▶ _WHAT IS REQUIRED_: Here the job is to print only the lines from the one containing "Screen dimensions: 516x643" to the end of the entries, both included, exactly as they stand, with pictures excluded.

::::::

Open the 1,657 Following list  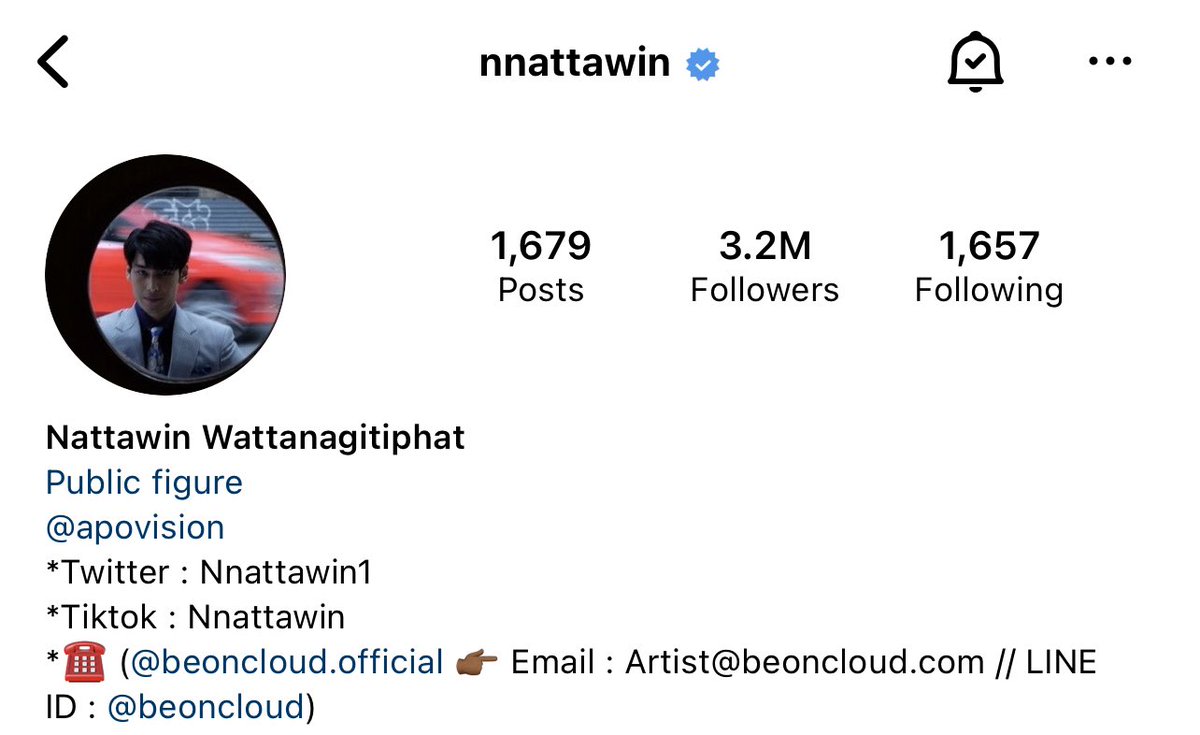(989, 266)
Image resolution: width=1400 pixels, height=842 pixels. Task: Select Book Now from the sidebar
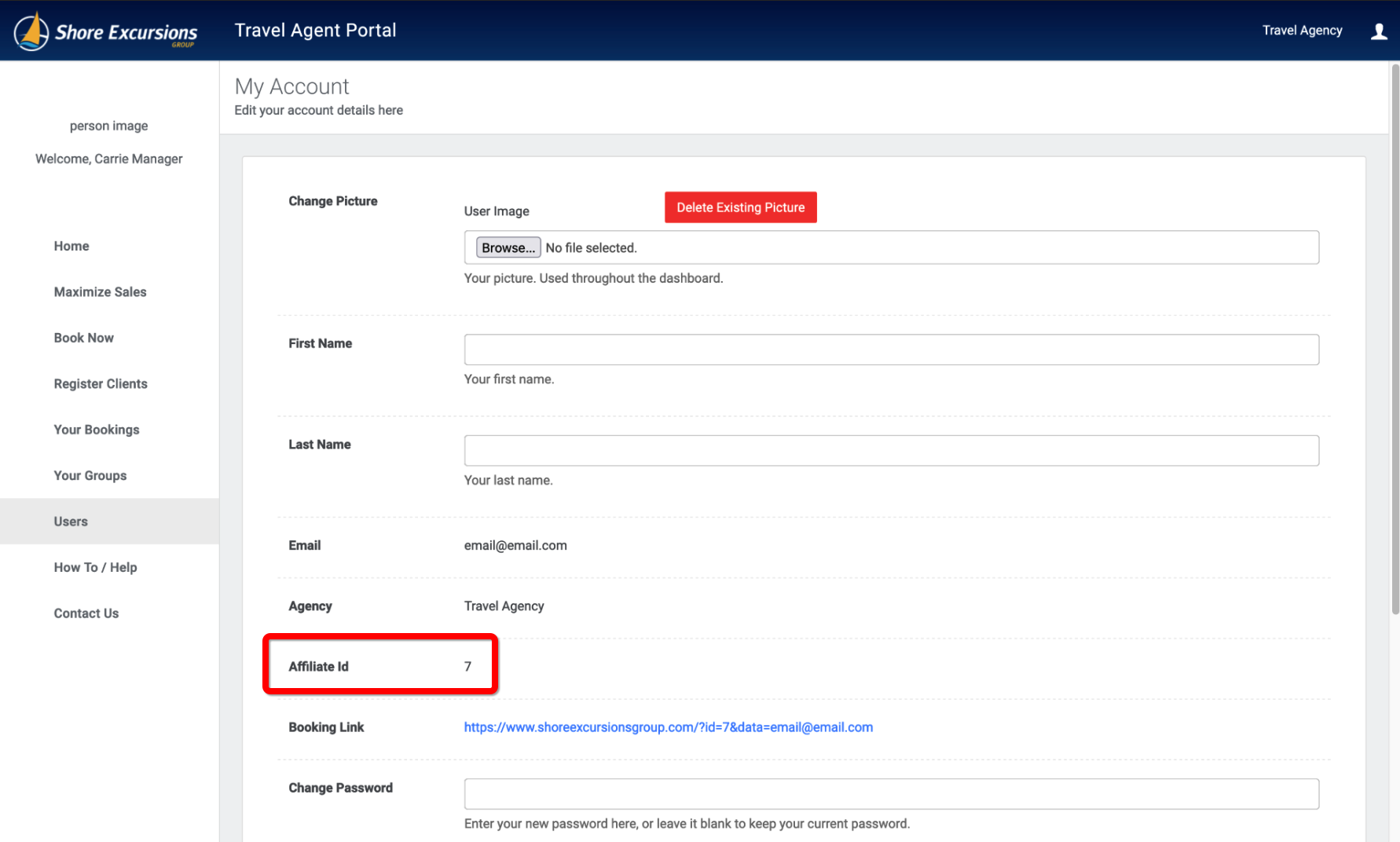83,338
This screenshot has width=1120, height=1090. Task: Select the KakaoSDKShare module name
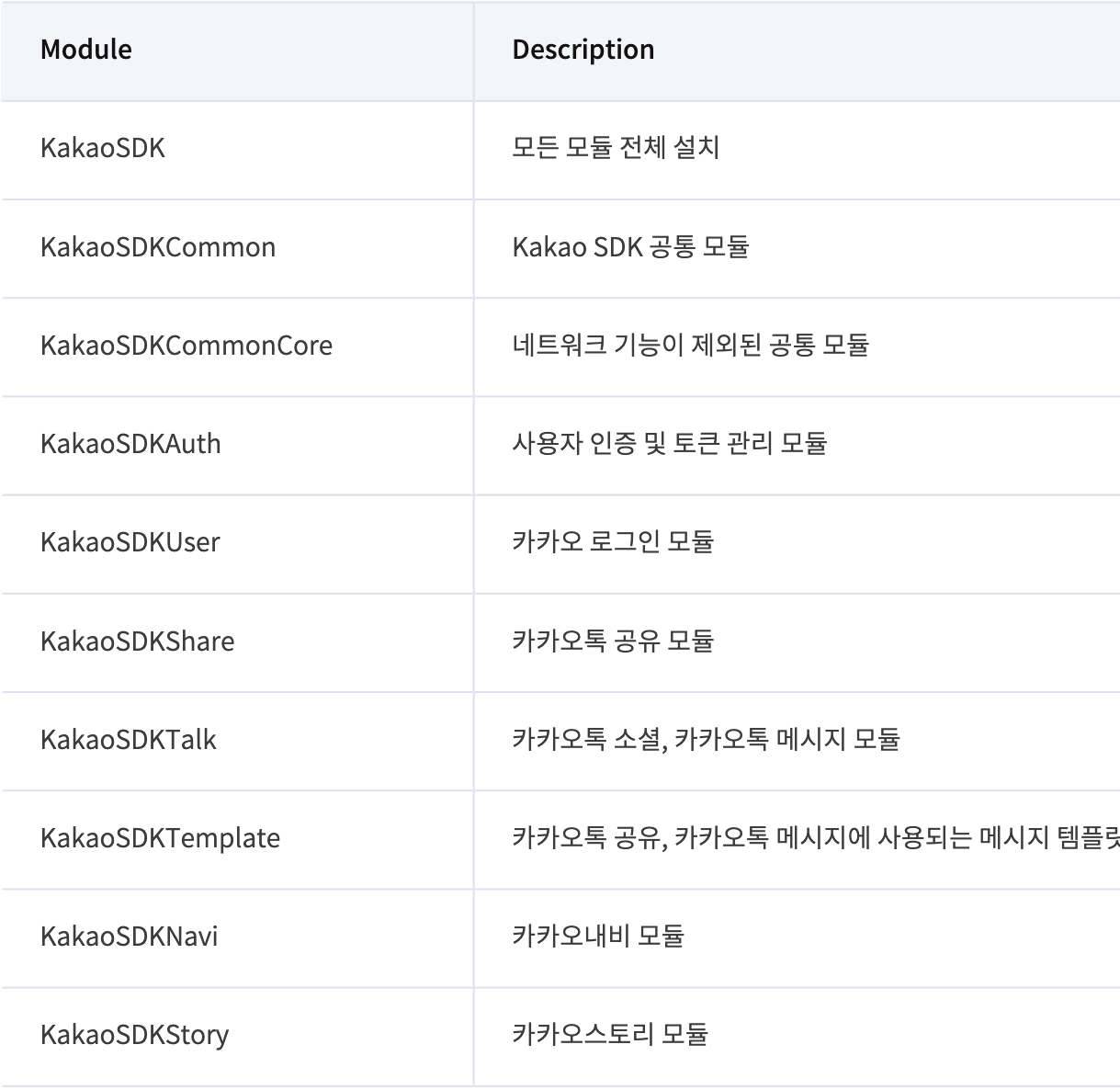138,641
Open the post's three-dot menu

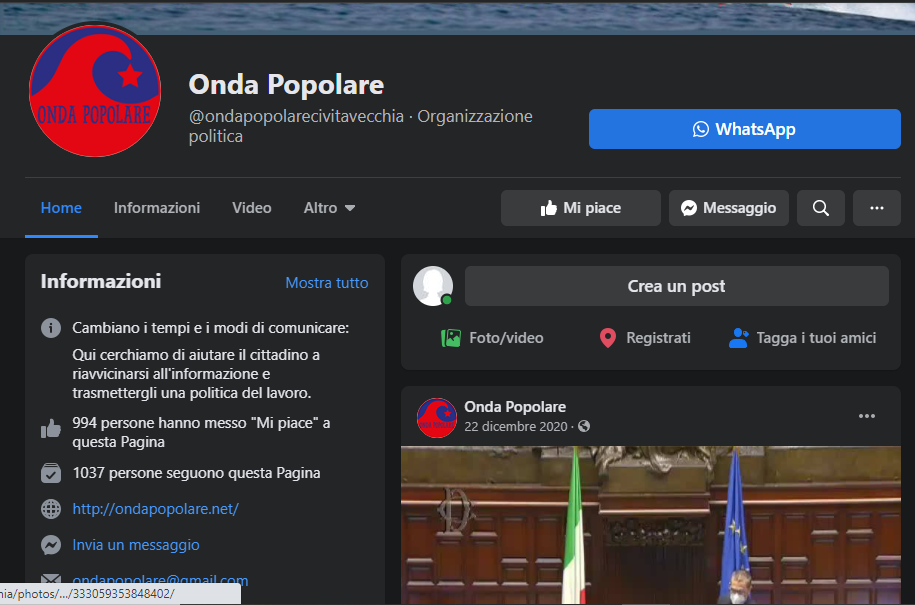click(867, 416)
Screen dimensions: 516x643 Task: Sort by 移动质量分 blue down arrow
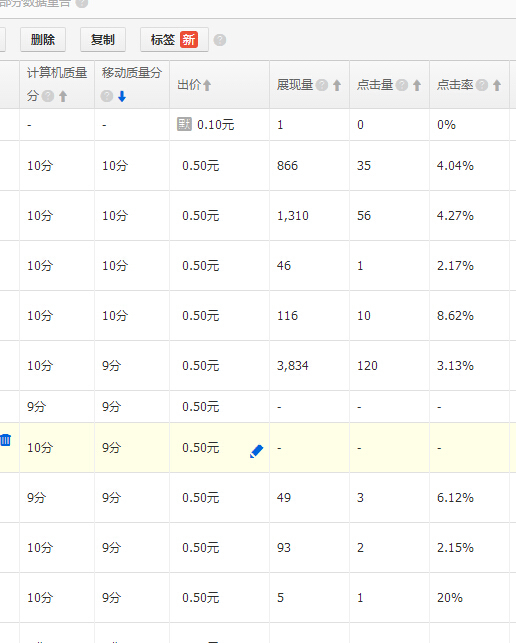[x=122, y=96]
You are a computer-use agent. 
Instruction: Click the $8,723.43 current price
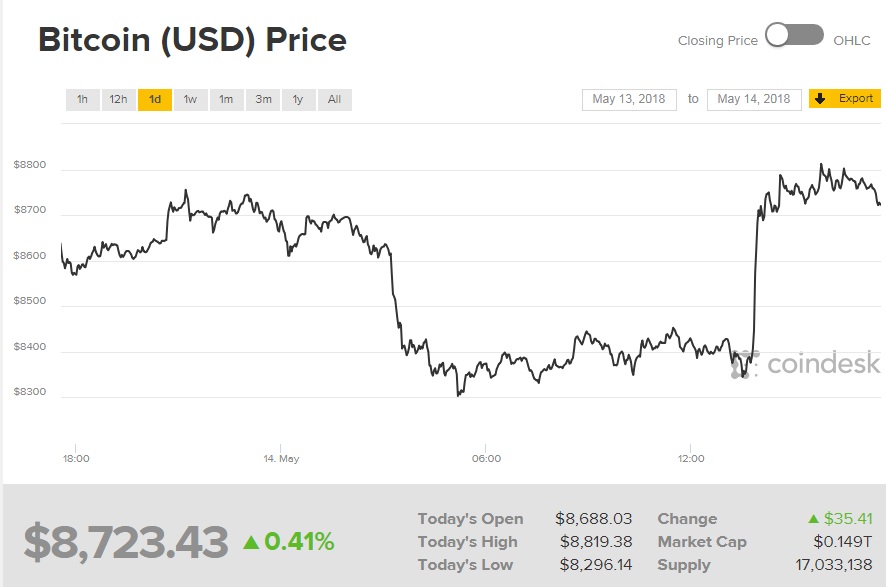pyautogui.click(x=126, y=543)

::::::

▶ _WRITTEN RESPONSE_:
Screen dimensions: 516x643 Task: Sort by 移动质量分 blue down arrow
[x=122, y=96]
You are a computer-use agent. 
Instruction: Click the $8,723.43 current price
pyautogui.click(x=126, y=543)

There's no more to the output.